Wednesday, 24 April 2002

KAZAKH OPPOSITION OVERPLAYS ITS HAND, FACES REPRESSION

Published in Analytical Articles

By Alima Bissenova (4/24/2002 issue of the CACI Analyst)

BACKGROUND: Political tensions in Kazakhstan have been escalating since last November when  reform-minded officials and prominent businessmen founded a new political movement, the Democratic Choice of Kazakhstan. Several senior Kazakhstani government officials were subsequently fired including deputy Prime Minister Uraz Zhandosov and Labour Minister Alikhan Baymenov, as a result of their participation in Democratic Choice. Their sacking precipitated the current government crisis.
----------
### TASK INSTRUCTIONS
a) Answer these questions about the article on the Kazakh opposition:
(i) Who wrote the article, and in which issue of which publication did it appear?
(ii) What is the name of the political movement founded last November?
(iii) What post did Alikhan Baymenov hold?
b) Output the part of the article on the Kazakh opposition that opens with the words containing "KAZAKH OPPOSITION OVERPLAYS" and closes with "current government crisis.".

### SUPPLIED ENTRIES
----------
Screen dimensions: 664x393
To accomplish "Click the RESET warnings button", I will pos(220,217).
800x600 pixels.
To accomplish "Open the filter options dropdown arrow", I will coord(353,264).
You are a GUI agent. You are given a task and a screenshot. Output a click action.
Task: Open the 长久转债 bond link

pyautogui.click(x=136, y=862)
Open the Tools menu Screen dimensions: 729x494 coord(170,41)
----------
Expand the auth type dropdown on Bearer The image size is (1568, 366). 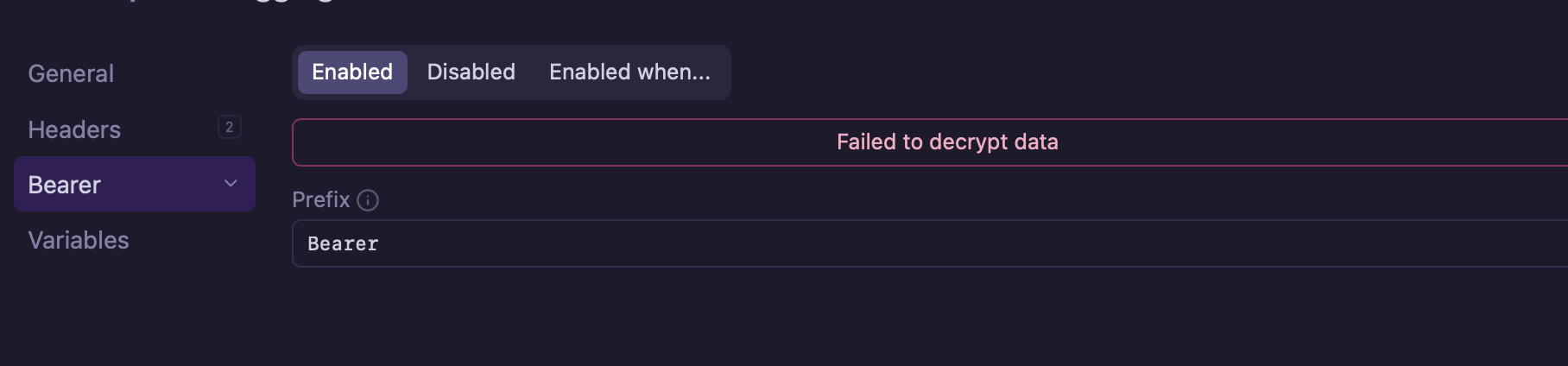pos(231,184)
----------
### EXPECTED ANSWERS
a)
(i) Alima Bissenova, in the 4/24/2002 issue of the CACI Analyst.
(ii) The Democratic Choice of Kazakhstan.
(iii) Labour Minister.

b)
KAZAKH OPPOSITION OVERPLAYS ITS HAND, FACES REPRESSION

Published in Analytical Articles

By Alima Bissenova (4/24/2002 issue of the CACI Analyst)

BACKGROUND: Political tensions in Kazakhstan have been escalating since last November when  reform-minded officials and prominent businessmen founded a new political movement, the Democratic Choice of Kazakhstan. Several senior Kazakhstani government officials were subsequently fired including deputy Prime Minister Uraz Zhandosov and Labour Minister Alikhan Baymenov, as a result of their participation in Democratic Choice. Their sacking precipitated the current government crisis.